"Todas as cartas de amor são ridículas
Não seriam cartas de amor
Se não fossem ridículas" (Fernando Pessoa)
Essa carta de amor é para papai, que há três anos não está mais entre nós. Papai começou a definhar fatalmente, logo após completar 78 anos, em junho de 2022. Não demorou para dar seus últimos suspiros, exato um mês, após apagar as velinhas de seu bolo de aniversário.
"Cumpriu sua sentença. Encontrou-se com o único mal irremediável, aquilo que é a marca do nosso estranho destino sobre a terra, aquele fato sem explicação que iguala tudo o que é vivo num só rebanho de condenados, porque tudo o que é vivo, morre" (Ariano Suassuna)
Fez sua passagem deitado em paz, em sua própria cama, desfrutando da temperatura ambiente de seu quarto, ao lado de suas filhas e netos, do jeito que ele queria.
Antes, fez sua última oração, embora fosse um ateu (ou um à toa, como ele mesmo dizia), arrependeu-se de seus erros e me pediu desculpas por não ter sido um bom pai.
Eu o perdoei e acredito que seu arrependimento foi verdadeiro. Todos tentamos ser bons, mas alguns nascem mais corrompidos que outros, principalmente os geminianos.

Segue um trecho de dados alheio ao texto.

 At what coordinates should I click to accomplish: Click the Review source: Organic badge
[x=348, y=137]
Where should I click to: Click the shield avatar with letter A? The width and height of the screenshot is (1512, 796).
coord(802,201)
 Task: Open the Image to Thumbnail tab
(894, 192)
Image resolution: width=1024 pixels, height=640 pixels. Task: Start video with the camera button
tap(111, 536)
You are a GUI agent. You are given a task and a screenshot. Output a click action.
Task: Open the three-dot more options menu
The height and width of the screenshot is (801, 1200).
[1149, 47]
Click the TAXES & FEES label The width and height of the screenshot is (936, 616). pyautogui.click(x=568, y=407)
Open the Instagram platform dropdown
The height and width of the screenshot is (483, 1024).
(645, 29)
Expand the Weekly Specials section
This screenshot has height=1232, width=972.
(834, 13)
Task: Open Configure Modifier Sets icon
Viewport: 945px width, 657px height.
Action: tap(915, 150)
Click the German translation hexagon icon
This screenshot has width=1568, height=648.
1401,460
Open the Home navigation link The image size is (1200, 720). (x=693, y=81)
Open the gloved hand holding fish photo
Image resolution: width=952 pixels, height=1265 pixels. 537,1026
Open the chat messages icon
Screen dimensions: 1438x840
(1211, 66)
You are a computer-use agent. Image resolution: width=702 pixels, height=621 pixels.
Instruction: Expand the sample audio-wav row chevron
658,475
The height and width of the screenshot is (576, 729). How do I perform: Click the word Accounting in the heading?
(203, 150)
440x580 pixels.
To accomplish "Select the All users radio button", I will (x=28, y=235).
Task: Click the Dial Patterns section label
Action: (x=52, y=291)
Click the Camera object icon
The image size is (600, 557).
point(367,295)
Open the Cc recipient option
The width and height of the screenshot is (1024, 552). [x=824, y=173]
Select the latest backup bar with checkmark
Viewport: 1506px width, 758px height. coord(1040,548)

Me chateei pela separação litigiosa que, segundo ele, foi mais pelo lado de minha mãe que pelo dele. "Bullshit", como diriam os americanos (em gíria chula), na posição de macho heteronormativo cis, sabemos que a decisão final sempre está nas mãos do provedor alfa. Mas isso são águas passadas...
Não posso negar que também me decepcionei um tanto ao vê-lo enamorar-se por uma mulher da minha idade. Isso é constrangedor para qualquer filha adulta.
Contudo, conquanto, todavia ele me ensinou que precisamos ser maus quando aparecem pessoas más em nossa vida e, deveríamos ser generosos quando desejarmos que outros tenham piedade de nós.
Revejo seus atos e sua trajetória e continuo tendo orgulho em carregar seu sobrenome, seja pelos seus projetos inovadores na zona rural, seja pela sua integridade como fiscal emérito no Ministério da Agricultura, seja pela presença de um amigo e conselheiro, seja pelo treino dialético constante com um sofista e/ou socrático de respeito.
Um homem do agro, um 'argo', um místico, um mito. Um gentleman com todos os seus defeitos ridículos, mas um pai que definitivamente foi muito amado.